A DBMS normally consists of Query Evaluation Engine, Transaction Manager, File and Access Methods, Buffer Manager and Disk Space Manager, as illustrated in the following figure. We will use two simple examples to illustrate how different components work together.

Architecture of a traditional DBMS
  • Example 1: Write To Database

Imagine a case that we want to insert two rows into a database table. We would issue the following command to the database:

INSERT INTO task(title, priority) VALUES (“DBMS”, 1), (“Aurora”, 2);

The request is first forwarded to the Query Evaluation Engine. Query Evaluation Engine parses the SQL command and understands that the command is to insert two rows into the task table. 3 layers that are below the engine, File and Access Methods, Buffer Manager and Disk Space Manager work together to persist data into the disk.

Disk structure

DBMS reads data from or writes data into the disk in fixed size, called a page. A page is normally 4KB or 8KB and is a configurable parameter of a DBMS. Each page is associated with a unique id, page id. The data inside each database table are stored in a few pages. To make search faster, data in different pages are sorted. Page 1 for example contains the rows with keys in the range [a, c]. Page 2 is for keys in the range [d, f]. Beside the pages, a DBMS stores a changelog inside the disk as well. The reason we need a changelog is that some operations need to modify different pages and we can’t flush different pages into the disk atomically. DBMS may crash after the first page is flushed to the disk and leaving the DBMS in an inconsistent state. We therefore first log the change we want to make which can be flushed to the disk atomically. If the DBMS crashes, we can reconstruct the state based on the changelog. See next paragraph for an example.
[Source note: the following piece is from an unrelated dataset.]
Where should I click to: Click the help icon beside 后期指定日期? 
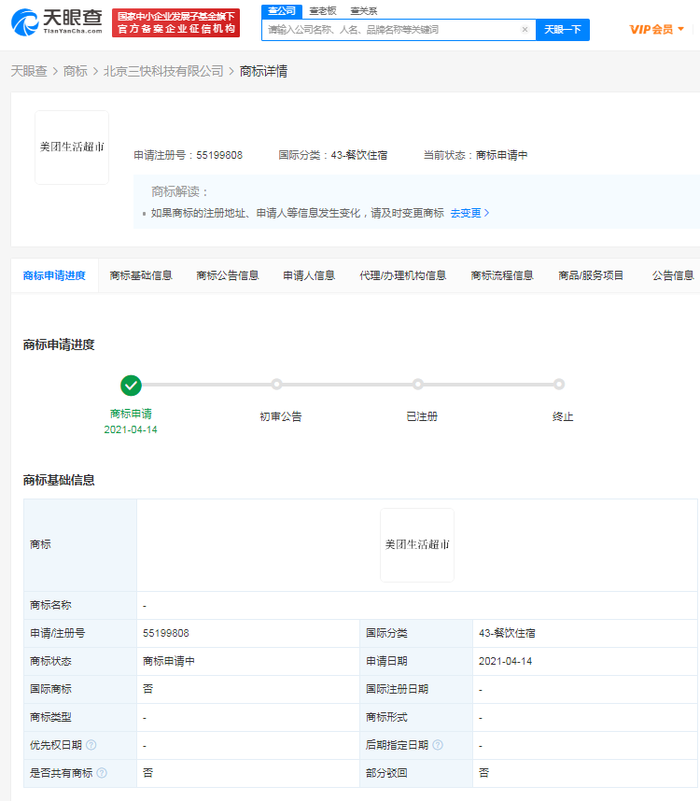pyautogui.click(x=438, y=745)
In our example, the DMBS would identify that we need to insert row (“Aurora”, 1) to page 1 and row (“DBMS”, 2) to page 5. Before modifying the data in page 1 and 5, the DBMS first writes an entry to changelog and flushes it to the disk.

Table: task

Operation: insertion

Data: (“Aurora”, 1), (“DBMS”, 2)

If the DBMS crashes after partially updating the database, Recovery Manager would read the changelog and continue to update the database and make sure both rows are inserted.
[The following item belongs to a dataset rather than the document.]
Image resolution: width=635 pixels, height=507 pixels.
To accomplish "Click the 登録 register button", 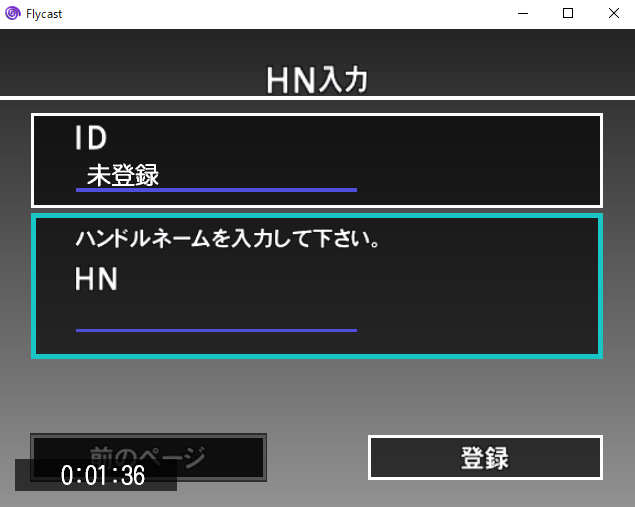I will [485, 458].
After the changelog is flushed to the disk, the DBMS inserts (“Aurora”,1) to page 1 and flushes the page to the disk. It then inserts the row (“DBMS”, 2) to page 5 and flushes it to the disk.

Now the write operation has completed successfully and the DBMS can return to the client application.
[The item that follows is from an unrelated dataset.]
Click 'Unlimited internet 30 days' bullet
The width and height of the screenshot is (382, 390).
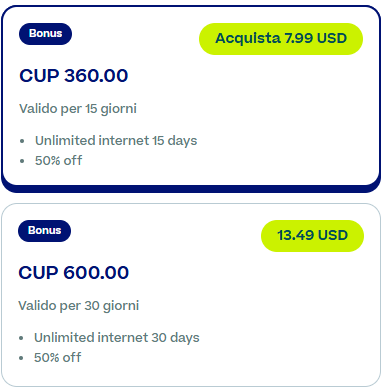click(117, 338)
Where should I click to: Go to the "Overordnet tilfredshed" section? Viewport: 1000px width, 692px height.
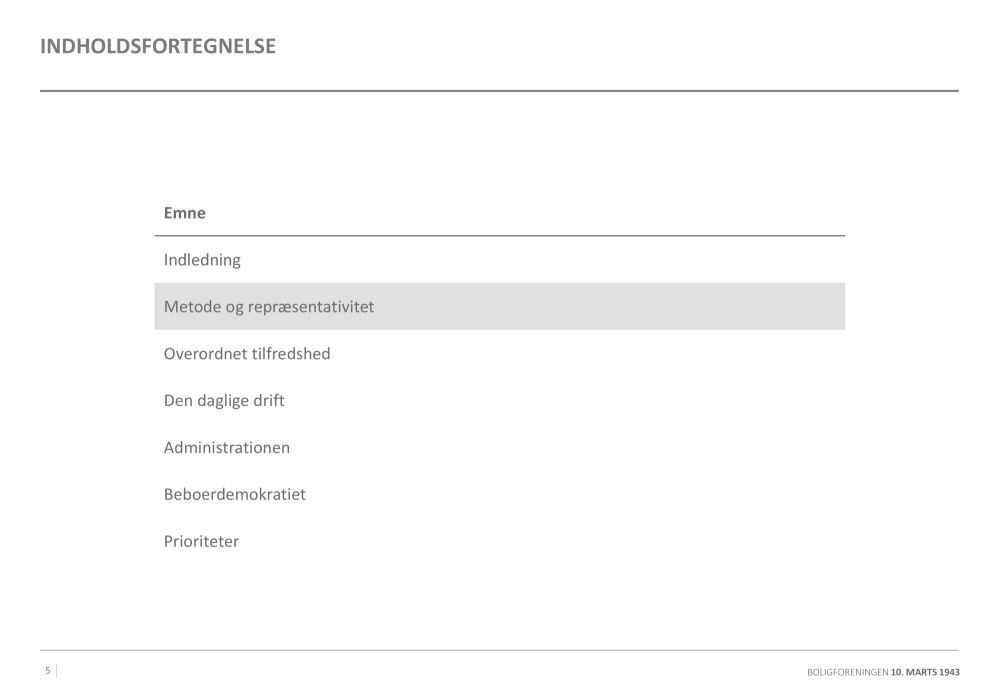pyautogui.click(x=247, y=354)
  • Example 2: Query Database

The steps to query database is similar. Consider the following command

SELECT * FROM tasks WHERE title=”Apache Flink”;

The Query Execution Engine first parses the command. The DBMS would then identify which page might contain the data. In our case, page 1 could possibly have the data we want. Disk Space Manager then reads that page into memory if it is not present in the buffer. The DBMS then searches through the page for the data and returns the result to the client application.

Limitations of traditional DBMS

Traditional DBMS has worked well for decades and is a critical component of almost all the software applications. However with the emergence of the Cloud and higher requirement on scalability, reliability and availability, traditional DBMS gradually fails to keep up with the expectations.

  • Scalability

A traditional DBMS runs only on a single machine. We can only scale it by using more powerful computers. This approach is expensive and not so scalable. The number of IO operations per second (IOPS) a disk supports can quickly become the bottleneck of the system.

  • Reliability

Though the traditional DBMS employs techniques such as changelogs to make it more reliable, it is not so reliable. If the disk corrupts, the DBMS may lose all the data.

  • Availability

The traditional DBMS is not very available as well. If the machine crashes, the DBMS won’t be able to serve user requests until the machine is fixed and all the DBMS recovery completes.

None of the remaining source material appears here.